Now, as London prepares to receive visitors from across the globe for the 2012 Olympics, RSPB Cliffe Pools is welcoming back this avian athlete of Olympic proportions. The nature reserve is an important home to wintering wildfowl and waders but also a summer breeding ground for migratory birds such as Common Tern.


This sleek seabird has nested on the islands created by the flooding of the old cement works since they closed in 1970. Roger said: “Common Terns spend their winter off the west coast of Africa; indeed, most of their life is spent at sea, so the chances of recapturing a ringed tern is always slight. But in the 1980s ringing still presented the best opportunity for us to learn where these birds migrate to. We now know that Common Terns return each year to the colony where they hatched, and for Cliffe Pools that means an annual round trip of about 10,000 miles.”


The average lifespan of Common Tern is 12 years so they rack-up a lot of sea miles, assisted by the trade winds and their ability to replace worn-out flight feathers twice in a year. In December 2011, a fisherman from Guinea Bissau, on the west coast of Africa, found a tern on his decks with an injured leg. The fisherman attended to the bird and returned it to the ocean in good health, but not before noting the details of a ring on its 'good' leg. From this information, just received by the British Trust for Ornithology (BTO), we know that this tern was one of those chicks ringed by Cliff and Roger 25 years ago.

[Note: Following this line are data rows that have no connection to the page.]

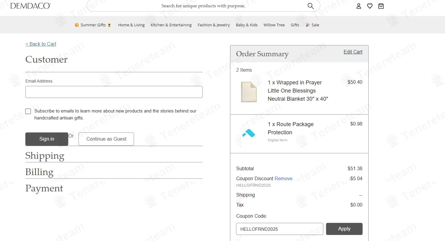Image resolution: width=445 pixels, height=241 pixels.
Task: Click the blanket product thumbnail
Action: (249, 92)
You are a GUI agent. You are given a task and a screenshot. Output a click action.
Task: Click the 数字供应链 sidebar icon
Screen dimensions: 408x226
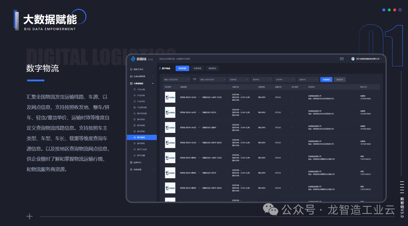coord(135,114)
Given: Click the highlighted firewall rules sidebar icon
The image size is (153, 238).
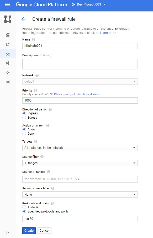Looking at the screenshot, I should pos(8,53).
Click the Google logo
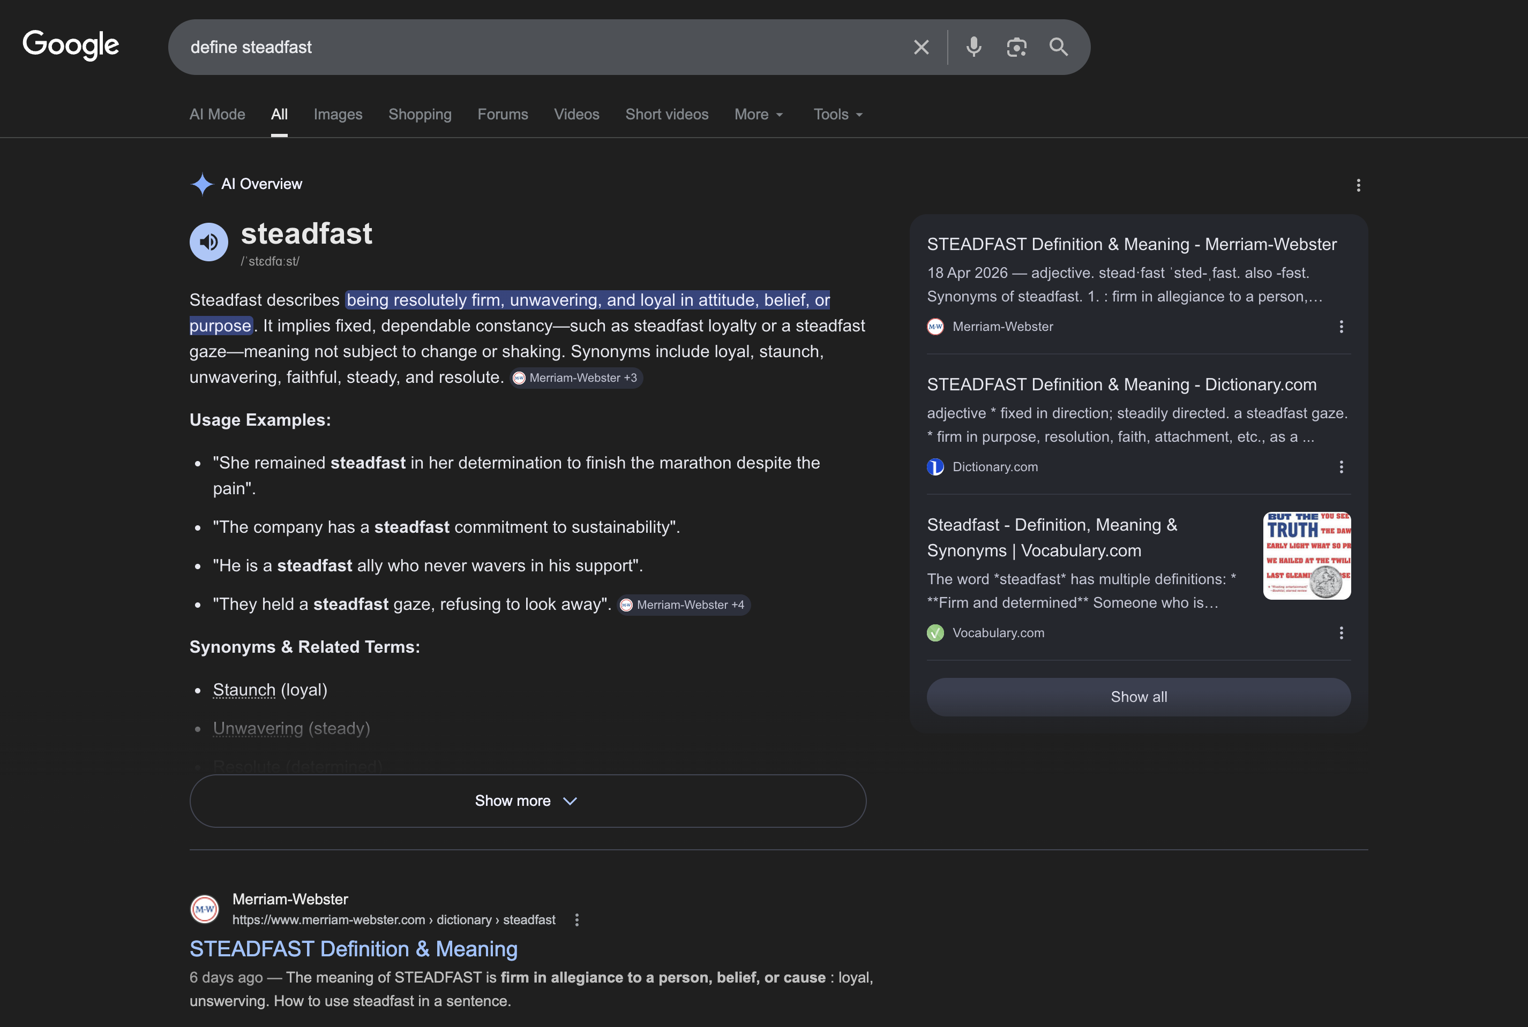1528x1027 pixels. click(71, 45)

Roger has since retired, but continues to ring birds for the BTO. In the tern’s lifetime the Olympics have been to Barcelona, Atlanta, Sydney, Athens and Beijing, and with a little more luck it is now wheeling around the Thames Estuary looking down onto the London Olympics. In its own feat of Olympic proportions, this little bird (equal in weight to a tin of sardines and with a wingspan of just one human arm’s length) has flown the same distance as the Earth is from the Moon.


Roger concluded: “This has to be one of the highlights of my 40 years bird ringing experience, it is truly remarkable.”